As a young adult I always wanted to have children; to have a husband and a family of my own. I used to savour the moments I spent with my niece and nephew and dream of a time when I would not need to say goodbye to the children as they went home because they would be living with me.
Years passed and a time came when I married someone I love and we had children. I remember the happiness, and nervousness, I felt the first time I brought my baby home: a tiny, dependant being all of my own to love. I began to experience nights of broken sleep; and days centred on this little being. A year later, two small babies controlled my days and nights. As they have grown, their dependence on me has lessened; and have their total reign on the hours of my day.

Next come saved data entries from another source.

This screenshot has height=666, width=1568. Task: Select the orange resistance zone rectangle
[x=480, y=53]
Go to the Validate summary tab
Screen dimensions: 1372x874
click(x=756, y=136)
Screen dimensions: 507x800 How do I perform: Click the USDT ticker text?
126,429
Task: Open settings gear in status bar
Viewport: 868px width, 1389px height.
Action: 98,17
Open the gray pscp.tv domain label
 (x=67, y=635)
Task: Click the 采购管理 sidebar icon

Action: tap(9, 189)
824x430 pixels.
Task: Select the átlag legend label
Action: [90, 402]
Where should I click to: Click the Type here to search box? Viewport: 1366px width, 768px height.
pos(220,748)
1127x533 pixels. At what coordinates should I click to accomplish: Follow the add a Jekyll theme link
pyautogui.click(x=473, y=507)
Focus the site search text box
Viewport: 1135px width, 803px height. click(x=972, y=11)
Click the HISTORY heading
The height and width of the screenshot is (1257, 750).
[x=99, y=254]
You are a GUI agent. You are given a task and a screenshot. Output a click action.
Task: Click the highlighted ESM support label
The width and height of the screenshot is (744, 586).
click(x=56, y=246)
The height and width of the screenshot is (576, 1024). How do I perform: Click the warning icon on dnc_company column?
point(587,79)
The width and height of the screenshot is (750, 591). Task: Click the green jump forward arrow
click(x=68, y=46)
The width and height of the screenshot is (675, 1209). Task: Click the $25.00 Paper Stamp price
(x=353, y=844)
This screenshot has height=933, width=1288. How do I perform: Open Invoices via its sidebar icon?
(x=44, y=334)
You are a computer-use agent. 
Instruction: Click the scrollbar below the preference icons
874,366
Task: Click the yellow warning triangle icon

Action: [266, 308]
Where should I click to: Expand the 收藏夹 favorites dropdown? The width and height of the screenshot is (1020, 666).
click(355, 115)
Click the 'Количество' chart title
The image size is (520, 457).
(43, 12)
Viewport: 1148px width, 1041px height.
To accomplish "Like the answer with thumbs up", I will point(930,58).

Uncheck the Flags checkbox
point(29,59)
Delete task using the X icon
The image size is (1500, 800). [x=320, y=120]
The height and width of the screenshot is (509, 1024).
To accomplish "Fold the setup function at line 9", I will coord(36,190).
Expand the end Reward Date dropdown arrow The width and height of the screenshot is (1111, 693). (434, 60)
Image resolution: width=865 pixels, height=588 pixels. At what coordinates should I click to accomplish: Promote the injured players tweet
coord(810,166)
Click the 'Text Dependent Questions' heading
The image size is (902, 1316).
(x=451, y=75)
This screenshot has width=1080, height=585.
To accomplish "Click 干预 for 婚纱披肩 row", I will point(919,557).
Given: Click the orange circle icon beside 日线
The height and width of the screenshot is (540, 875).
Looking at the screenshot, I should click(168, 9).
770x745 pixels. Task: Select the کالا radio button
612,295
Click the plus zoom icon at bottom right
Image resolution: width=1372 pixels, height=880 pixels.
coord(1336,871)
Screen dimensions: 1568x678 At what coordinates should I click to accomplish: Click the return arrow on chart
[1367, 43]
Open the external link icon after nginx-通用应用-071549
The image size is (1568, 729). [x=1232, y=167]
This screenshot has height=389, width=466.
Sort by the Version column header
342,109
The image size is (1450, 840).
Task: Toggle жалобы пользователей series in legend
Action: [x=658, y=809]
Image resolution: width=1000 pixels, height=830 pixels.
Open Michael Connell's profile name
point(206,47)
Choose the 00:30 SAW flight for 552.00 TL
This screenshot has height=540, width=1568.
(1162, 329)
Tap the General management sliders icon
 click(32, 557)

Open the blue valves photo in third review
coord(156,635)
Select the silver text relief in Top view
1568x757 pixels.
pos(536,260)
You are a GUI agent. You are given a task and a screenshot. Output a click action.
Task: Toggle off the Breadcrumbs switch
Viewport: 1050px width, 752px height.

Has having children fulfilled my expectation? When dreaming of having my own, I did not realise the hard work it would be: the sleepless nights, the worry when the child is hurt or sick; the time taken to help with homework. But these challenges are overshadowed by the joy I feel when my child succeeds; the happiness I feel when I receive those hugs of love. I expected contentment when I had my own children; and when I strip my feelings down to its bareness, that is what I feel. Contentment in experiencing what I yearned for when I was a young adult.
Has an expectation in your life been fulfilled?
(Join me in the Five Minute Friday Challenge hosted by The Gypsy Mama. Participants write for 5 minutes with no editing, no over thinking, and no backtracking. This week’s prompt is: Expectation)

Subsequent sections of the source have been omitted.